----- Material for this exercise -----

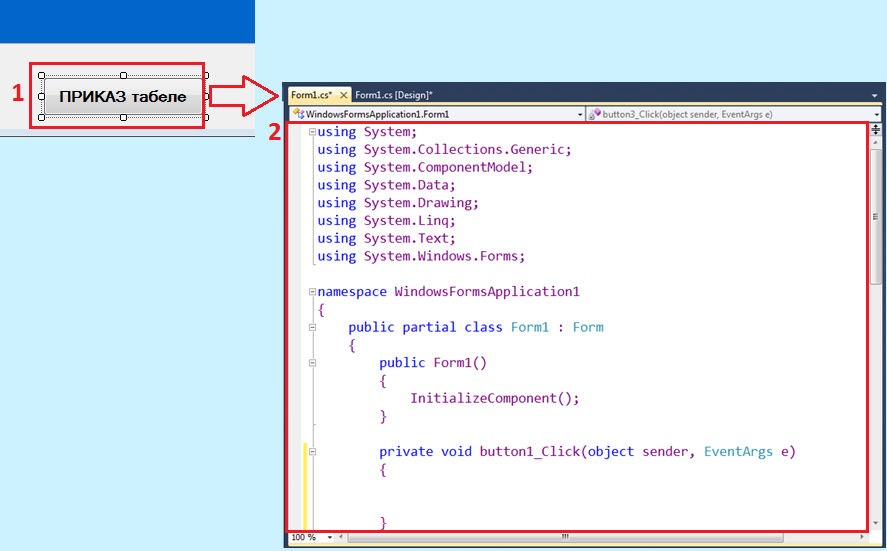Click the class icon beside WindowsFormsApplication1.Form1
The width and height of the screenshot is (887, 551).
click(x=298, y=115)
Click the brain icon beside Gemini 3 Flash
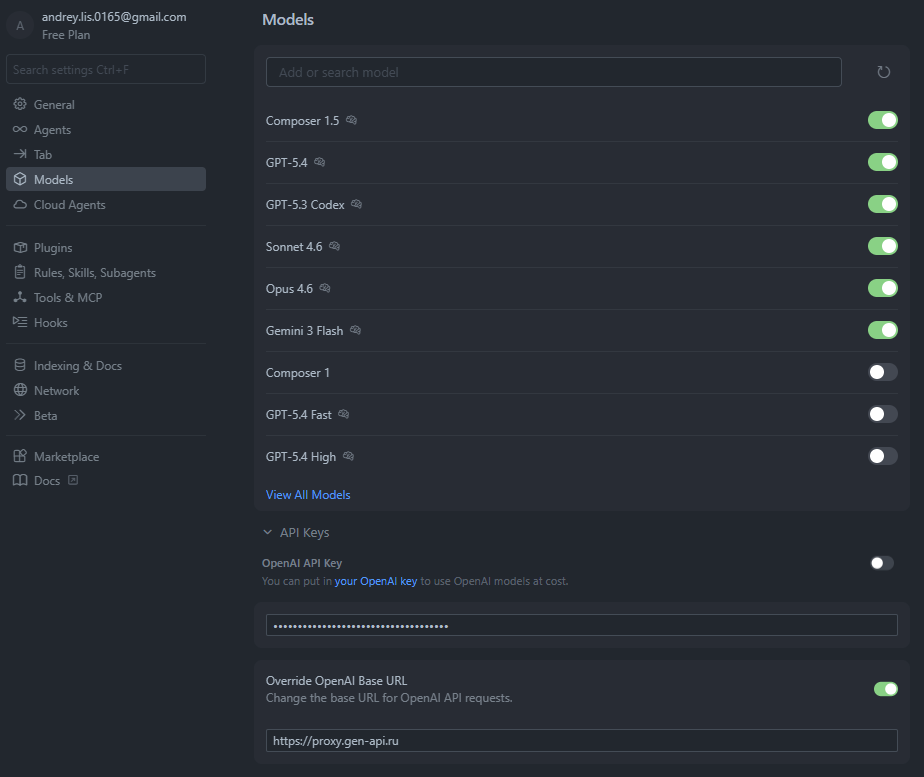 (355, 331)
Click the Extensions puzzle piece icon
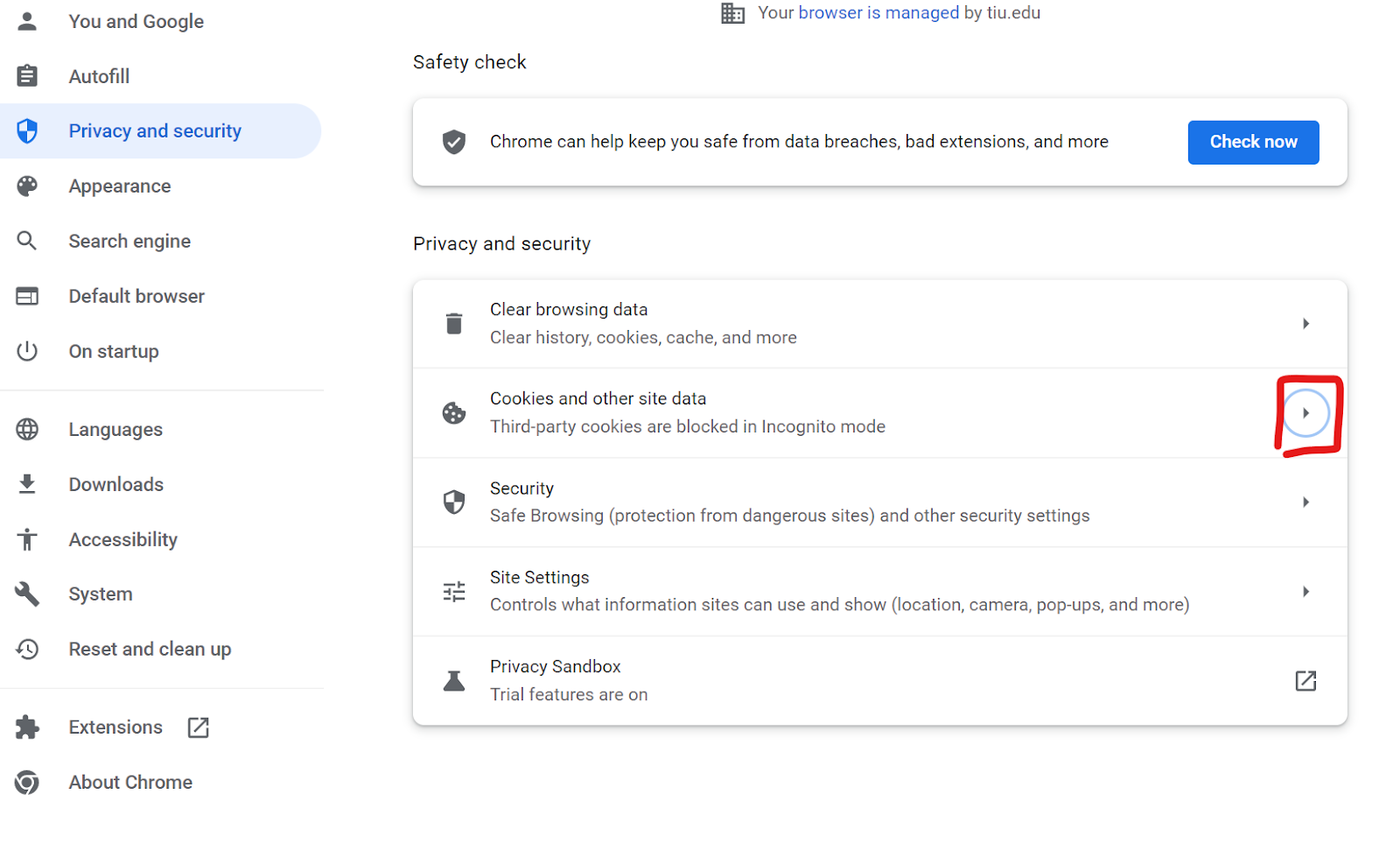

-----
----- Material for this exercise -----

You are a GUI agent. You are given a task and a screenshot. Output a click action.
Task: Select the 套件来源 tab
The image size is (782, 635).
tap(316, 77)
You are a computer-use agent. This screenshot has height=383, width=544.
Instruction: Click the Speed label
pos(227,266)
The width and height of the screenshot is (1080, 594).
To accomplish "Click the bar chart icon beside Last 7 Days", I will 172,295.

-----
----- Material for this exercise -----

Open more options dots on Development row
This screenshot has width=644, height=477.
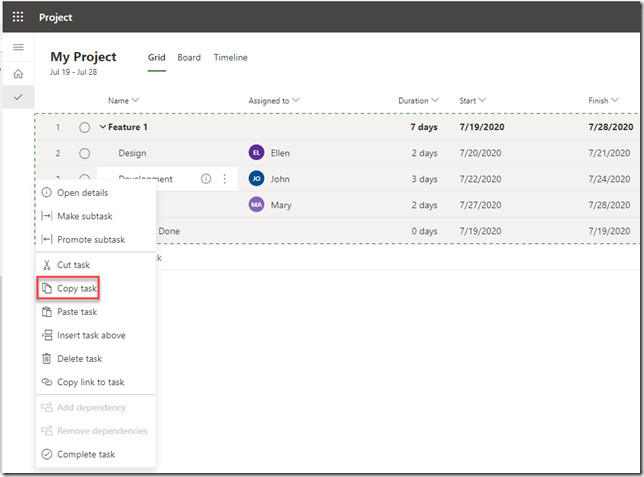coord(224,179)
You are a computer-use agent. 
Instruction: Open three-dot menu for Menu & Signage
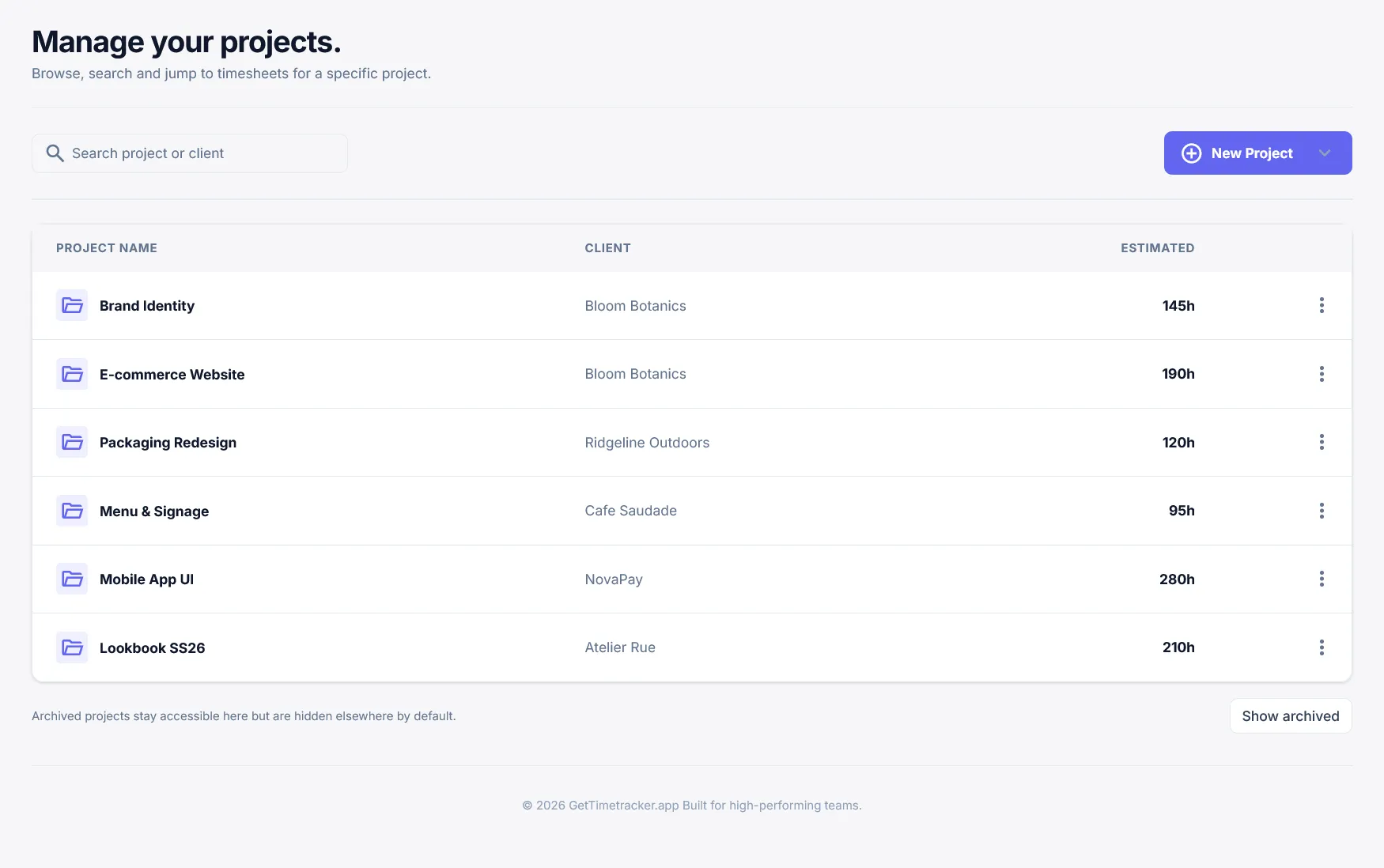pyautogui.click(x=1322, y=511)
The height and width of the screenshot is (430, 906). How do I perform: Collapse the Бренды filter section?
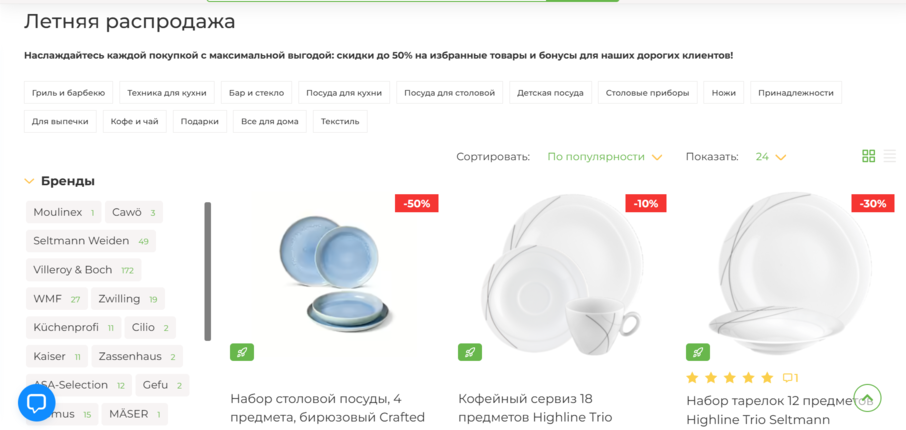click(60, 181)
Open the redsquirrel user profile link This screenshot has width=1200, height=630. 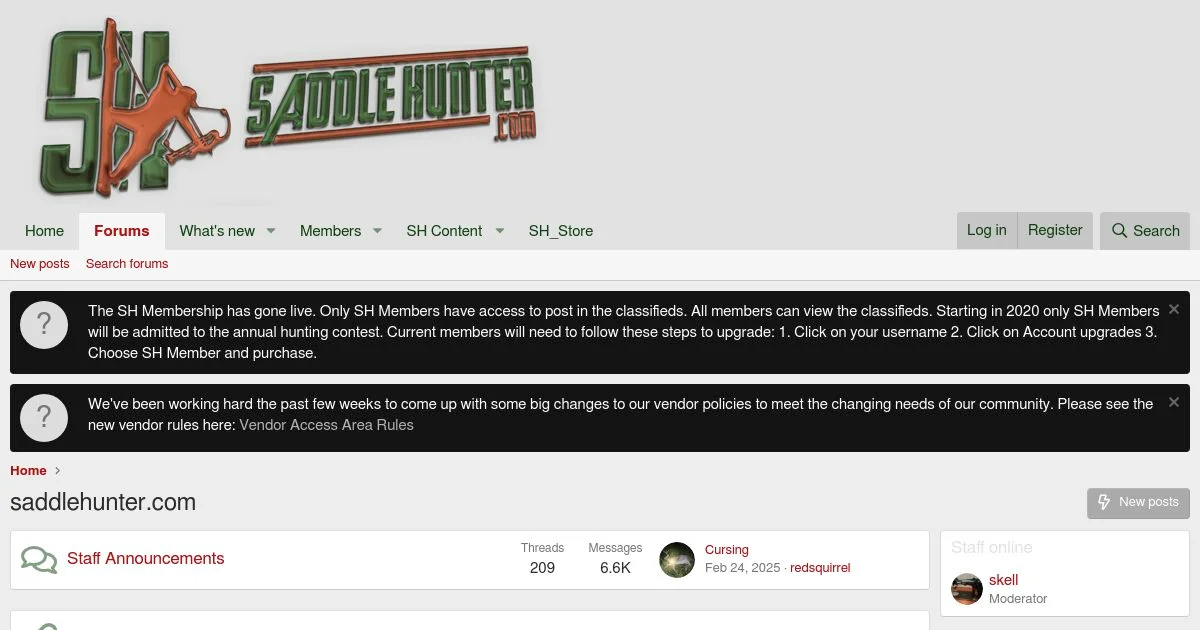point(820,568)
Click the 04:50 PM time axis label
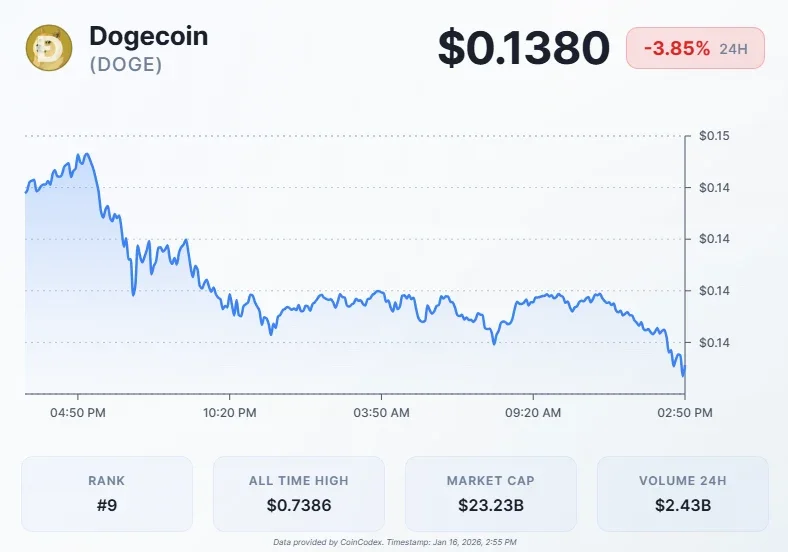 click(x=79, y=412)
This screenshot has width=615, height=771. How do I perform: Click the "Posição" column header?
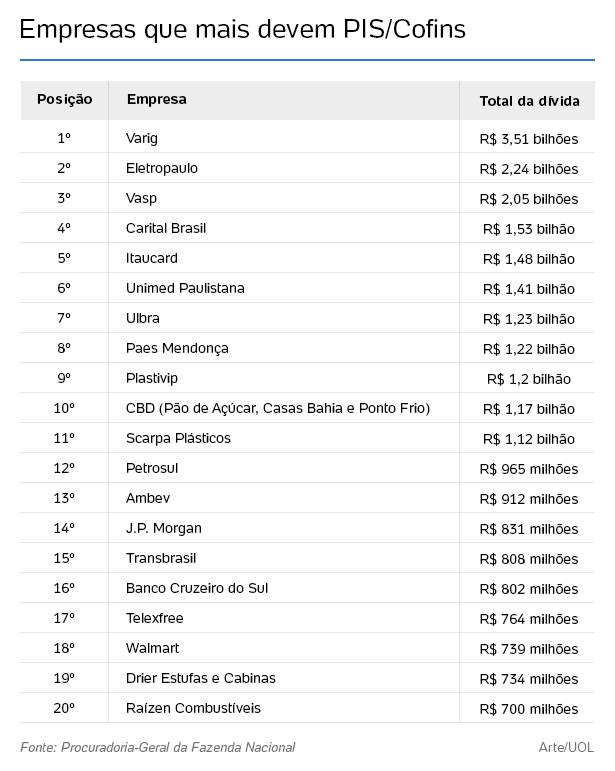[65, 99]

-----

◆ Stated goal ◆
Give the lines starting with the one containing "Click the class" and continuing through the one containing "Click the Extensions puzzle piece icon" as a Markdown table with two columns, No. and Text. Number each line, skip blank lines, and leave the pictures out.

◆ Task output ◆
| No. | Text |
|---|---|
| 1 | Click the class icon beside WindowsFormsApplication1.Form1 |
| 2 | The width and height of the screenshot is (887, 551). |
| 3 | click(x=298, y=115) |
| 4 | Click the brain icon beside Gemini 3 Flash |
| 5 |  (355, 331) |
| 6 | Click the Extensions puzzle piece icon |